We've been watching Michigan, and the state's seventh congressional district in particular, for a long time given the great opportunity the state affords the Democrats as they try to extend their majority in the United States House. Now, as alluded to up in Breaking Blue, the Democrats have found themselves a candidate more than up to the task for taking advantage of the great opportunity in Michigan's seventh district. The Associate Press has the story, via Walberg Watch.
State Senate Minority Leader Mark Schauer said Thursday he will seek the Democratic nomination to challenge Republican U.S. Rep. Tim Walberg in the 2008 election after declining earlier overtures to enter the race.
The district, which leans about 2 points more Republican than the nation as a whole in presidential elections, looks a little like this:
The Michigan seat most clearly under the Democrats' gaze this year might be CD 7. Backing up one cycle to the 2004 campaign, the Republican primary went to the somewhat more moderate Joe Schwarz as conservative Republicans, including the son of the retiring incumbent Nick Smith (who Republican leaders attempted to bribe on the House floor with promises to support his literal political heir, but that's a whole other story...), split the field. Once in Congress, Schwarz was almost immediately under conservatives' sites despite proving a fairly reliable vote for his party (he voted with his caucus on party-line votes 84 percent of the time in 2006, for example, according to CQ), and with the backing of the Club for Growth, Tim Walberg was able to unseat Schwarz in the primary.Yet Walberg was -- and is -- too conservative for his district, which leans about two percentage points more Republican than the nation as a whole. Despite outspending his Democratic challenger by more than a 20-to-1 margin, Walberg was not even able to secure a majority of his district's vote on November 7, clocking in at just 49.9 percent of the vote.

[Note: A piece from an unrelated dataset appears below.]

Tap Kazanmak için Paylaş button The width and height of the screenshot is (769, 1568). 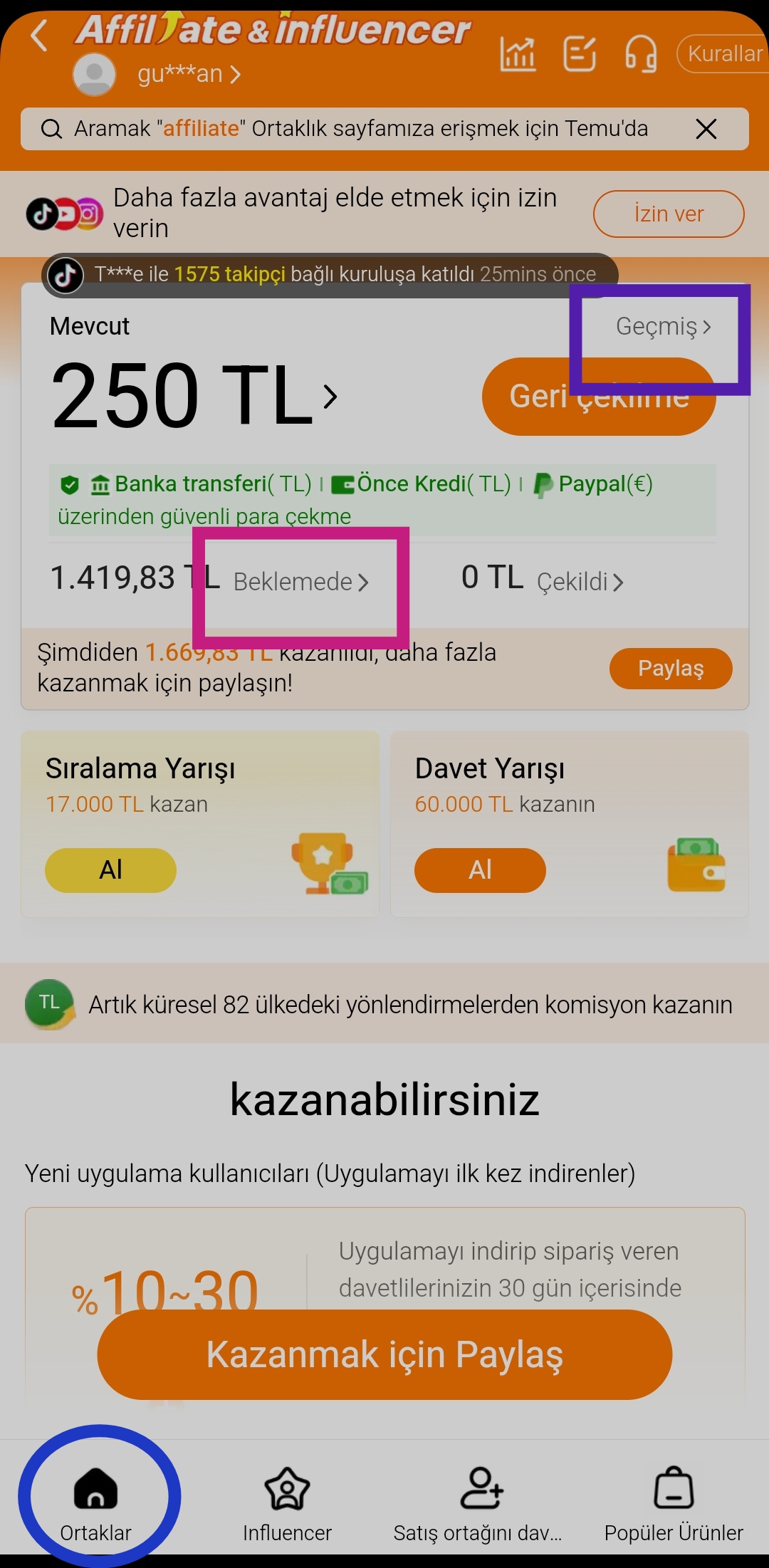pos(384,1354)
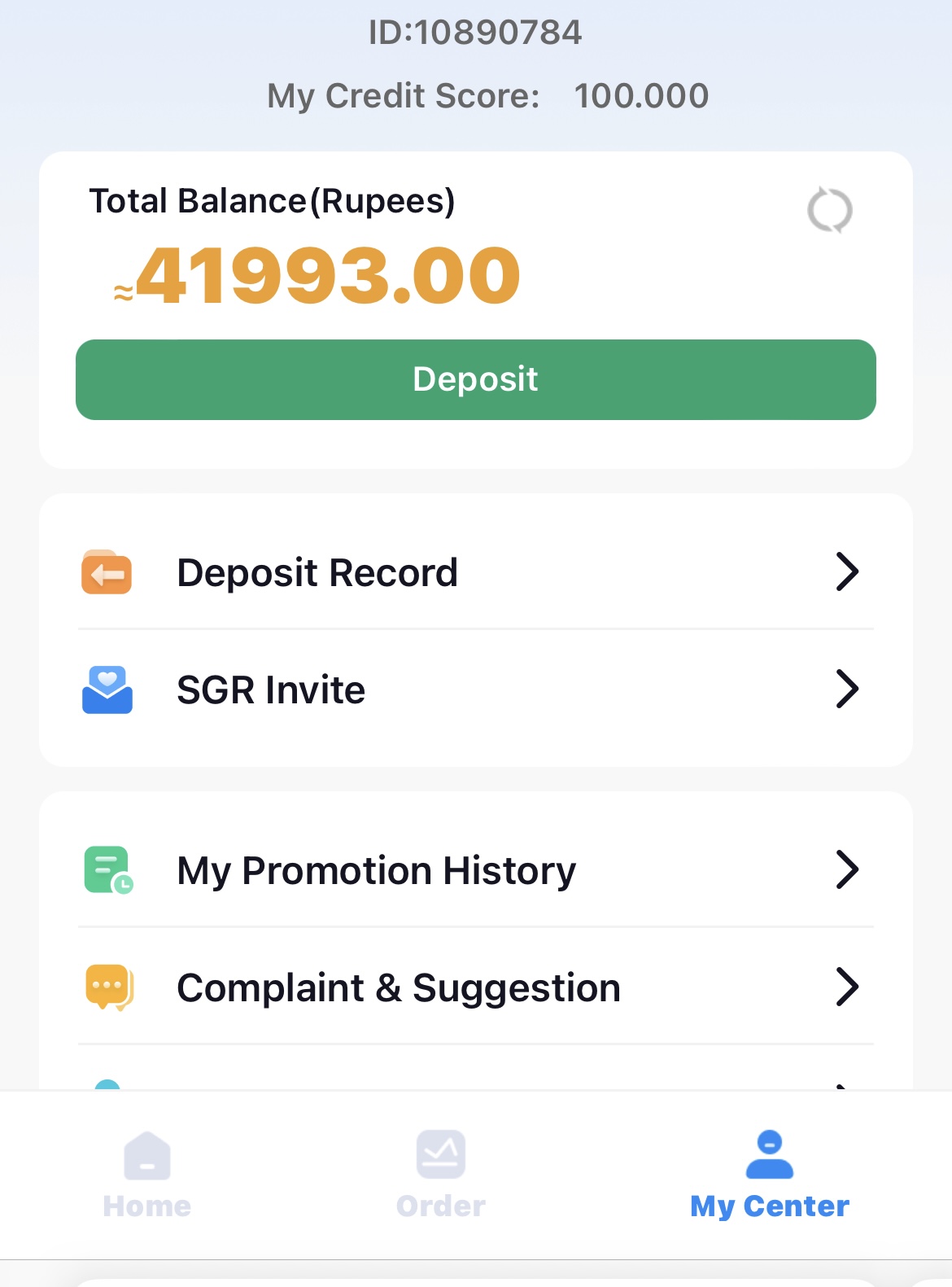Open Complaint & Suggestion
The width and height of the screenshot is (952, 1287).
pos(475,987)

According to Michigan Liberal, DCCC polling out of this race already puts Schauer within the margin of error of Walberg (the incumbent leads by 3 points Schauer is up 3 points), a fact that augurs quite poorly for Republicans hopes of holding this seat (or at least doing so without spending so much money that they have to scrimp elsewhere). Remember, the DCCC already has better than a 10-to-1 cash-on-hand advantage over the NRCC, meaning that either the Democratic spending is going to at least be on par with that of the Republicans, or else the GOP will have to forgo, nearly completely, any attempts to go up against just about any Democratic incumbent. So mark this one down as another win (in a figurative though clearly not yet literal sense) for the Democrats.